Illinois Teachers' Retirement System, Springfield, took action on assets totaling just more than $1 billion at its board meeting Thursday.
Trustees of the $43.5 billion pension fund ratified the hire of LSV Asset Management by investment staff in August to manage $360 million in active domestic large-cap value stocks. LSV, which already managed $1.3 billion for TRS in two other equity strategies, replaced Loomis Sayles & Co., which was terminated in August.
Active bond manager Garcia Hamilton & Associates, was promoted from the pension fund's $732 million emerging managers program to manage a 4% allocation from the fund's $7.7 billion fixed-income portfolio. The $61 million Garcia Hamilton previously managed will be returned to the emerging managers program.
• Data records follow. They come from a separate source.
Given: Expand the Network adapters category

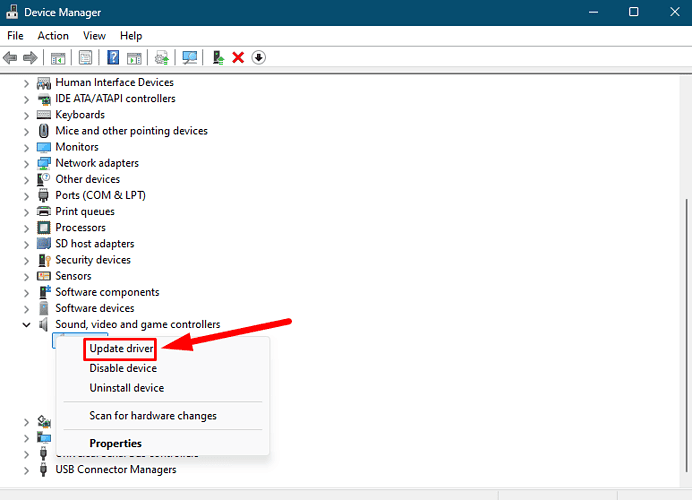Looking at the screenshot, I should (x=26, y=163).
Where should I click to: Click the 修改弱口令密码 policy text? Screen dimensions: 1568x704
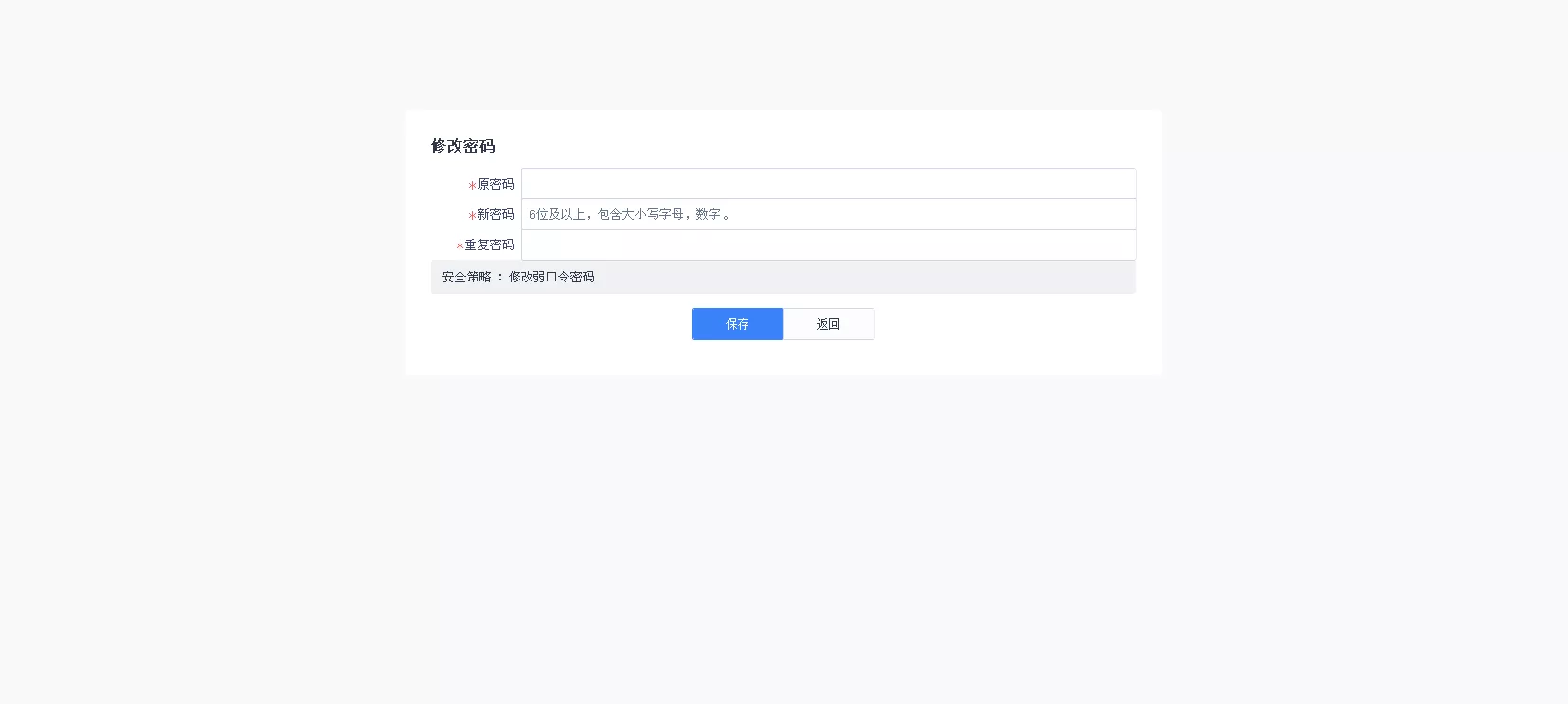[x=551, y=277]
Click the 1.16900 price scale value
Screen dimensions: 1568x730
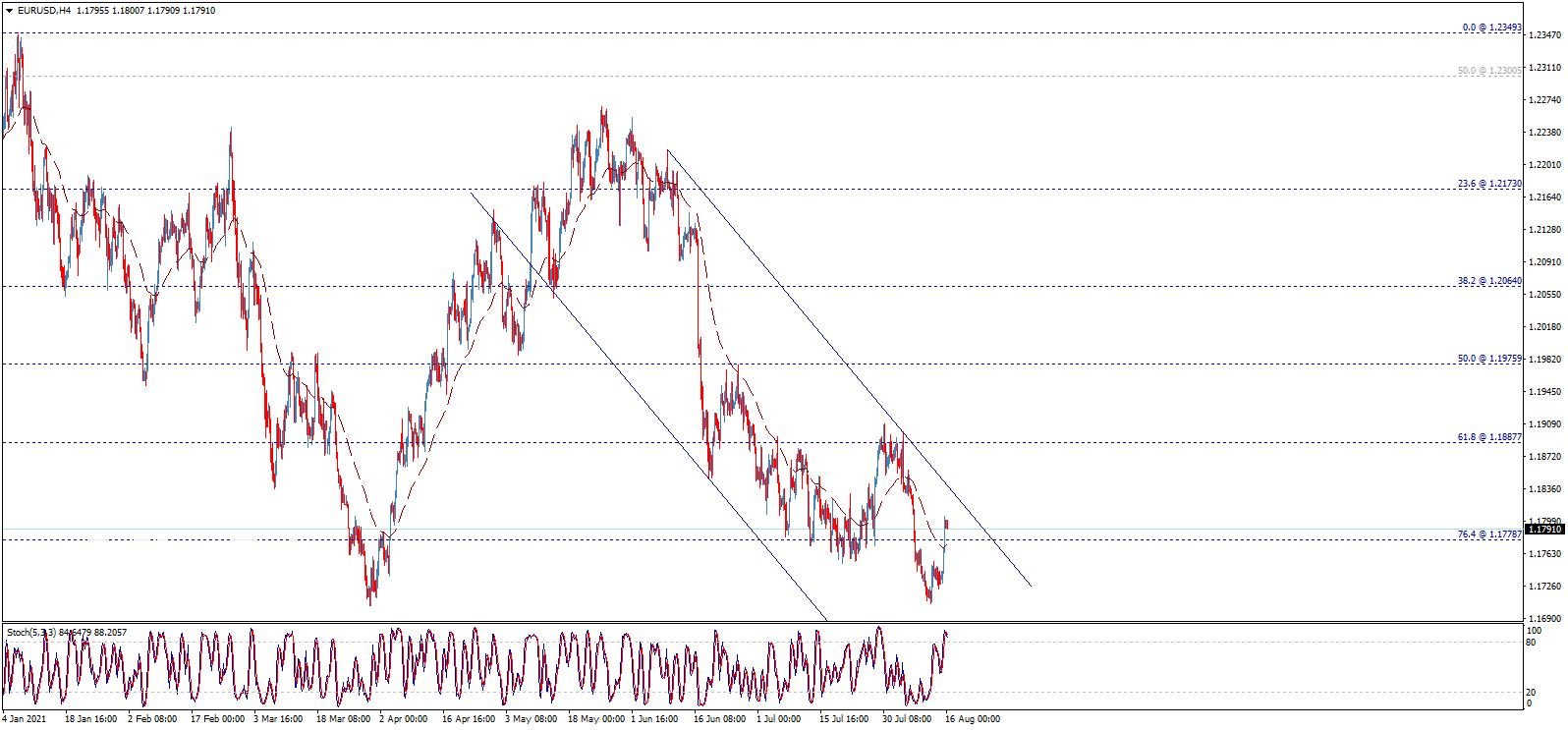coord(1544,619)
Funding for the new account will come from reducing Prudential Investment Management's core-plus bond portfolio and rebalancing among other fixed-income managers.
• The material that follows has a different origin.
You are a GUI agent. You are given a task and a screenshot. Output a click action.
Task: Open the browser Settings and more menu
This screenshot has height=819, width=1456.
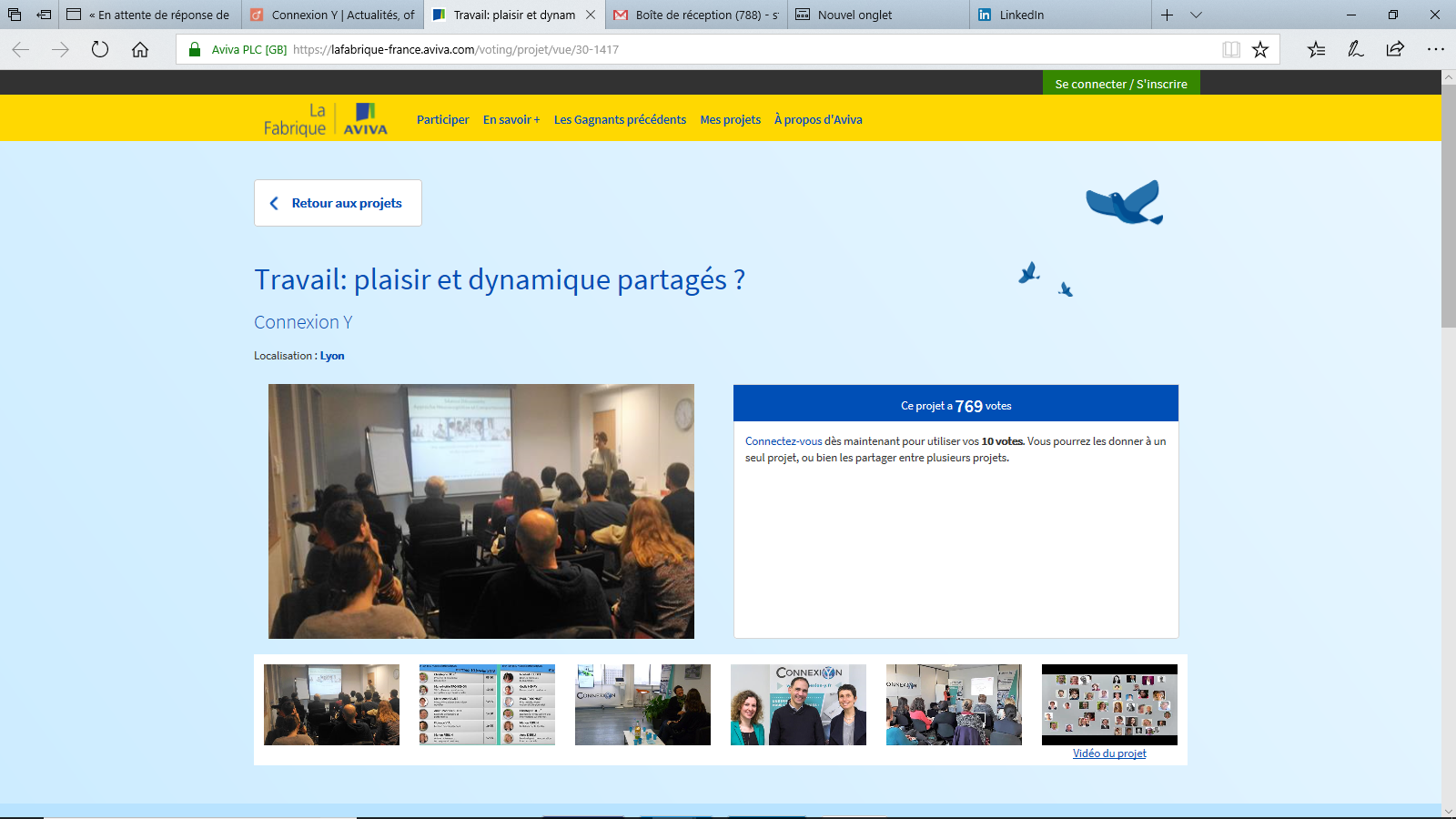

Siris Capital Group also graduated from the emerging managers program with a commitment of $100 million to its technology-focused private equity fund, Siris Partners III. TRS invested $12.5 million in Siris Partners II.
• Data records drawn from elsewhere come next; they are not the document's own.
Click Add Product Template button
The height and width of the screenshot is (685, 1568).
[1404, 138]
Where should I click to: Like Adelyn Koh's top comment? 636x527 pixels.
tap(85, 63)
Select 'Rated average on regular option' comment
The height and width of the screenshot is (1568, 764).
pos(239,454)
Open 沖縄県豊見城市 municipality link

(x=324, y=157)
TRS committed up to $200 million to a customized Asia-focused private equity strategy managed in a strategic partnership by Asia Alternatives Management. The allocation will be split evenly between a diversified fund of funds and a co-investment fund. The goal is to eventually move some of the Asian private equity managers from the fund of funds into TRS' direct investment portfolio, Stefan Backhus, private equity investment officer, told trustees.
Taurus Funds Management, a new manager for the TRS, received a $30 million commitment to its Taurus Mining Finance Fund.
Active large-cap value equity managers Affinity Investment Advisors and Lombardia Capital Partners each received $25 million commitments from the emerging managers program for domestic and international portfolios, respectively.
Trustees ratified staff-initiated co-investments of $18.5 million and $20 million to existing managers Carlyle Group and Natural Gas Partners, respectively.
Funding for the Siris, Asia Alternatives, Taurus, Affinity, Lombardia, Carlyle Group and Natural Gas Partners hires will come from cash, index funds and rebalancing.
In further changes to the fixed-income portfolio, Hartford Investment Management was terminated as manager of a $350 million U.S. Treasury inflation-protected securities portfolio. Investment staff “believes the net-of-fees results from these mandates can be improved through two mandates. Further, staff prefers to utilize global inflation-linked mandates, while Hartford's portfolio is U.S. only,” said R. Stanley Rupnik, chief investment officer, in an answer to a request for clarification.
Pacific Investment Management Co. and New Century Advisors continue to manage $586 million and $268 million, respectively, in global inflation-protected securities portfolios.
Scottie Bevill, senior investment officer for fixed income, told trustees that TRS' fixed-income strategic plan for fiscal year 2015 includes replacing an existing short-term investment fund manager with a floating-rate manager.
Mr. Rupnik clarified that the staff wants to create a diversified short-term investment fund management portfolio that will balance liquidity needs with the ability to achieve additional income through active investment.
Mr. Bevill didn't give a time frame for the potential search. State Street Global Advisors, a subsidiary of TRS' custodian, State Street Bank & Trust, manages $90 million in a STIF fund and Taplin Canida & Habacht manages $575 million in a customized floating-rate strategy.
Mr. Rupnik told trustees that the staff is considering issuing an RFP for custodial services but has to wait until new risk management and reporting systems are installed. That might mean a delay in issuing a possible RFP for anywhere from six to 18 months.
State Street has been providing custody services to TRS for about five years and does not have a fixed-term contract.
“We negotiated an evergreen contract with State Street so we would have the flexibility to make changes when we want to. But we can't make a shift now,” Richard W. Ingram, executive director, told trustees.